- Born: Martin Pakledinaz September 1, 1953 Sterling Heights, Michigan
- Died: July 8, 2012 Manhattan, New York
- Known for: Costume designer
- Awards: Tony Awards Drama Desk Award for Outstanding Costume Design

= Martin Pakledinaz =

American costume designer

Martin Pakledinaz (September 1, 1953 – July 8, 2012) was an American costume designer for stage and film.

He won his Tony Awards for designing the costumes for Thoroughly Modern Millie and the 2000 revival of Kiss Me, Kate, which also earned him the Drama Desk Award for Outstanding Costume Design.

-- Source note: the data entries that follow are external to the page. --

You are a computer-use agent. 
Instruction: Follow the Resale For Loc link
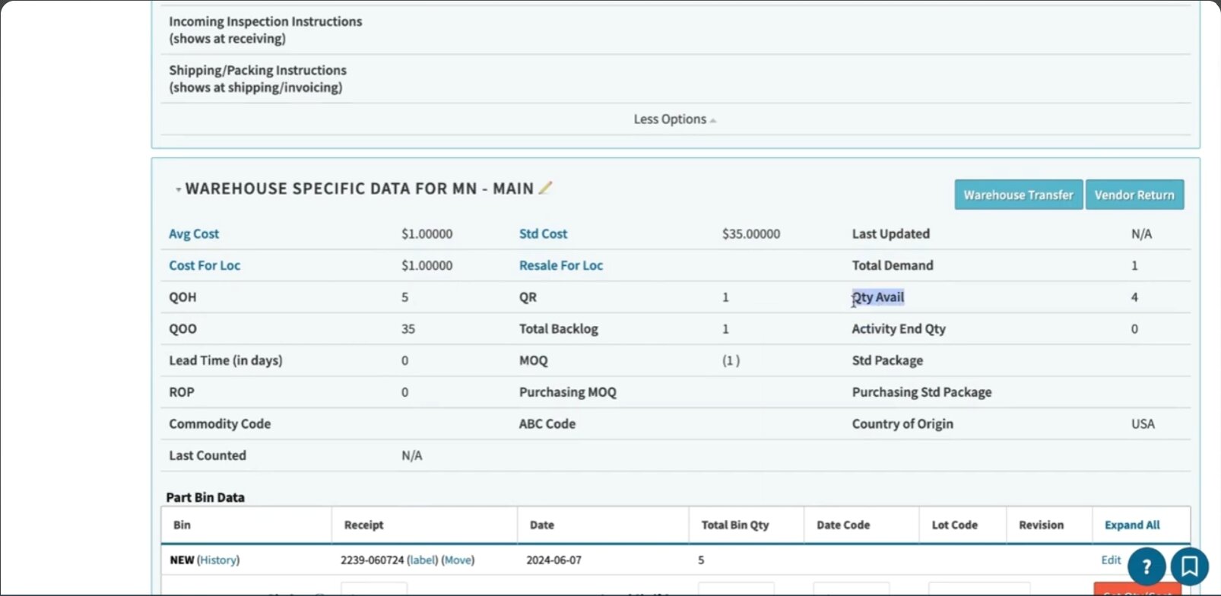[560, 265]
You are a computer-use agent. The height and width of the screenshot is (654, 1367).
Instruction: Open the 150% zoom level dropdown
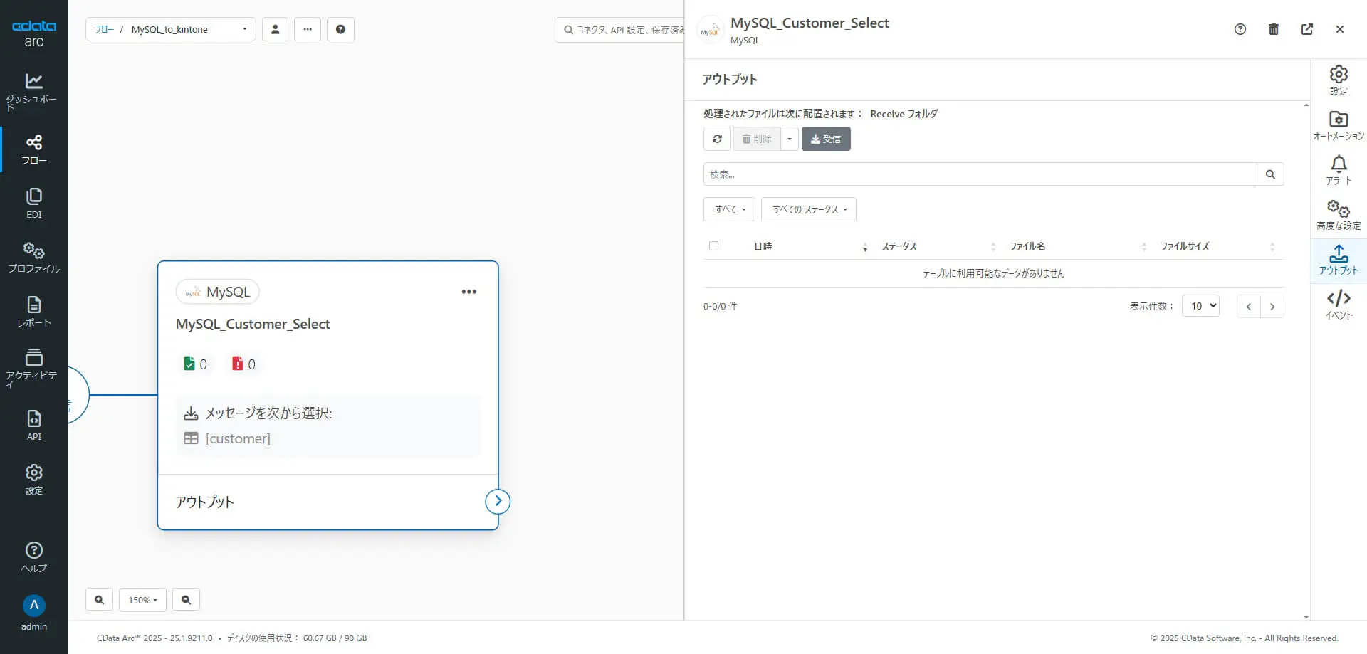(x=142, y=600)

His most recent costume designs were for the Broadway shows Nice Work If You Can Get It (2012); Man and Boy (revival, 2011); Master Class (revival 2011) and The Normal Heart. He worked on the 1995 production of Holiday at the Circle in the Square Theatre.

He designed costumes for plays for the leading regional theatres of the United States, and the Royal Dramatic Theatre of Sweden. Opera credits include works at the New York Metropolitan Opera (Lucia di Lammermoor, Rodelinda, Iphigénie en Tauride) and the New York City Opera, as well as opera houses in Seattle, Los Angeles, St. Louis, Santa Fe, Houston, and Toronto. European houses include Salzburg, Paris, Amsterdam, Brussels, Helsinki, Gothenburg, and others.

He also designed for dance companies such as the San Francisco Ballet production of Nutcracker,
and worked with Mark Morris for many years.

Pakledinaz died from brain cancer on July 8, 2012, at the age of 58.

Shortly after his death, he was posthumously inducted into the American Theater Hall of Fame.

==Education==
Pakledinaz received a BFA from Wayne State University and an MFA (1975) from the University of Michigan.